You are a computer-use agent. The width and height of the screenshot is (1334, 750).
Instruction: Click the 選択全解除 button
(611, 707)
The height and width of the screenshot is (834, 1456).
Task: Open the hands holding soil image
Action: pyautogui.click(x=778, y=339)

....

## [EXERCISE DETAILS]
Every line in the material must be retyped exactly, with none omitted.

## [RESULT OF THE EXERCISE]
You are a computer-use agent. The width and height of the screenshot is (1334, 750).
Instruction: Click the 選択全解除 button
(611, 707)
The height and width of the screenshot is (834, 1456).
Task: Open the hands holding soil image
Action: pyautogui.click(x=778, y=339)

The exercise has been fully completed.